On Saturday, 13 January, at 8:07am local time, Hawaii's missile warning alert was set off. The emergency alert system was sent to all people in Hawaii on their mobile handsets, while radio announcements accompanied by sirens were also set off.

For more than 30 minutes, the people of Hawaii believed that their islands were under attack, with widespread panic reported. It was later declared as a false alarm that was sent out accidentally. The initial warning message read, "Ballistic missile threat inbound to Hawaii. Seek immediate shelter. This is not a drill."

In this time, President Donald Trump was also informed of the false alert after the US Military's Pacific Command confirmed that there were no missiles coming at the islands.

Hawaii Emergency Management Agency spokesman Richard Repoza later clarified with NBC News saying, there was "no missile threat to Hawaii".

Hawaii residents fear for life as missile alert message is mistakenly sent out

The FCC has now taken it upon itself to launch an investigation to find out why such an incident took place. The federal agency sent out a press release in which Pai stated that the false emergency alert sent out in Hawaii was "absolutely unacceptable". He then added that it caused a wave of panic across the state and that it was made worse by the almost 40 minutes it took for the clarification to come through and correction alert to be sent out.

He also pointed out, "False alerts undermine public confidence in the alerting system and thus reduce their effectiveness during real emergencies."

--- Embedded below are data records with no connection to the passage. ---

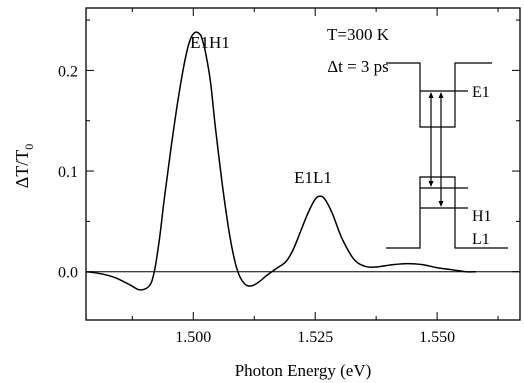 The width and height of the screenshot is (524, 383). I want to click on x-tick-label: 1.500, so click(193, 338).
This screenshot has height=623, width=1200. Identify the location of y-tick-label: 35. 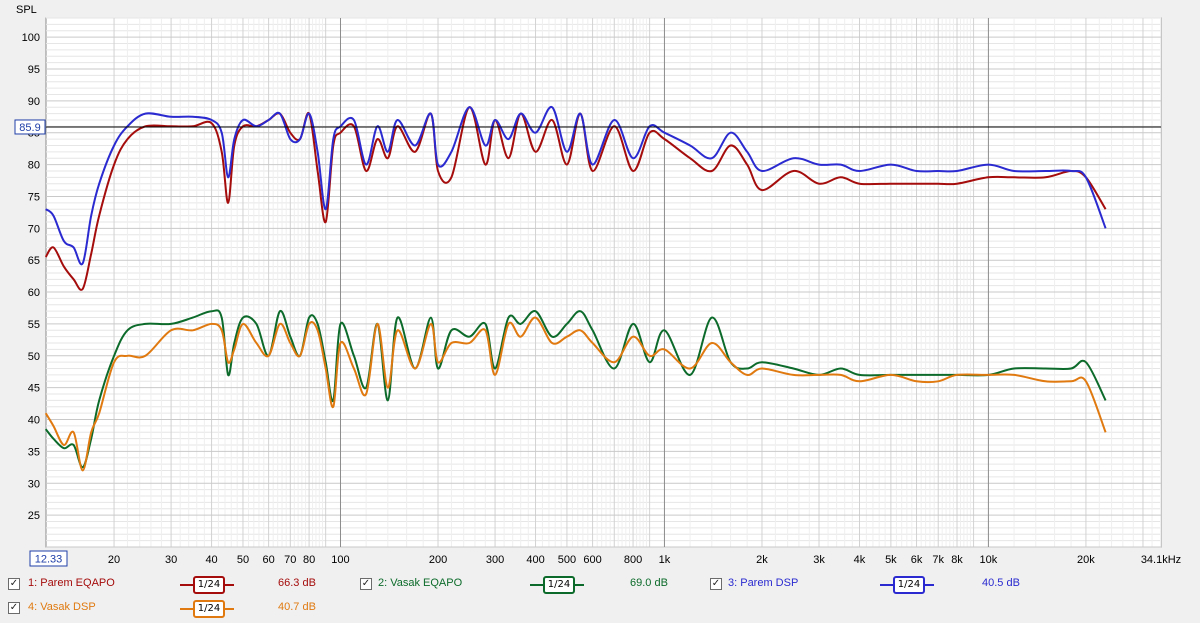
(34, 452).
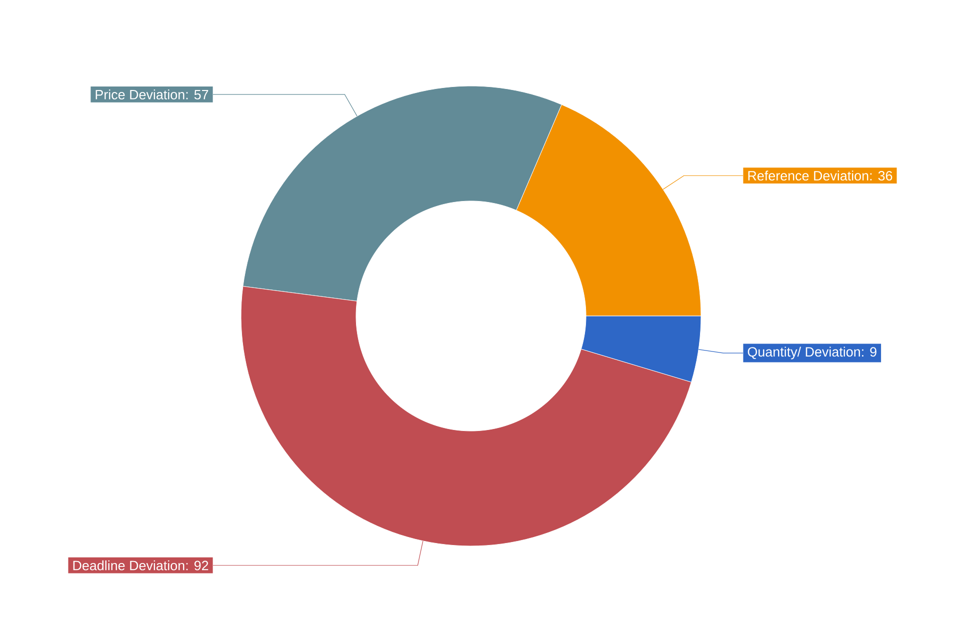  What do you see at coordinates (881, 176) in the screenshot?
I see `data-label: : 36` at bounding box center [881, 176].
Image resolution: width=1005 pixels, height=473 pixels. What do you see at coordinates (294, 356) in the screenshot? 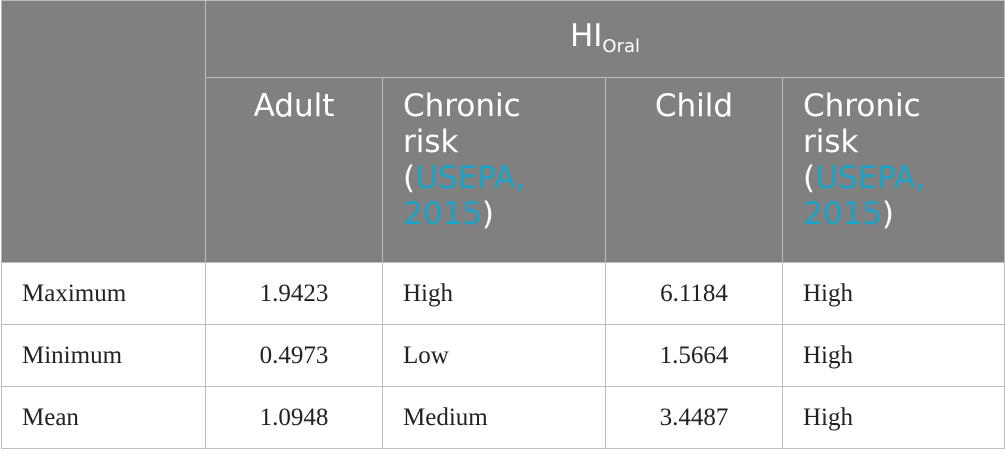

The statement read, "The FCC's investigation into this incident is well underway. We have been in close contact with federal and state officials, gathering the facts about how this false alert was issued."

Pai also went on to seemingly blame the Hawaiin government, saying that they "did not have reasonable safeguards or process controls in place to prevent the transmission of a false alert".

As a next step, he said that the FCC will be looking into how to prevent a similar incident from happening again. He urged local, state and federal officials to identify vulnerabilities in alarm systems so that false alerts like this could be prevented.

"We also must ensure that corrections are issued immediately in the event that a false alert does go out," he added.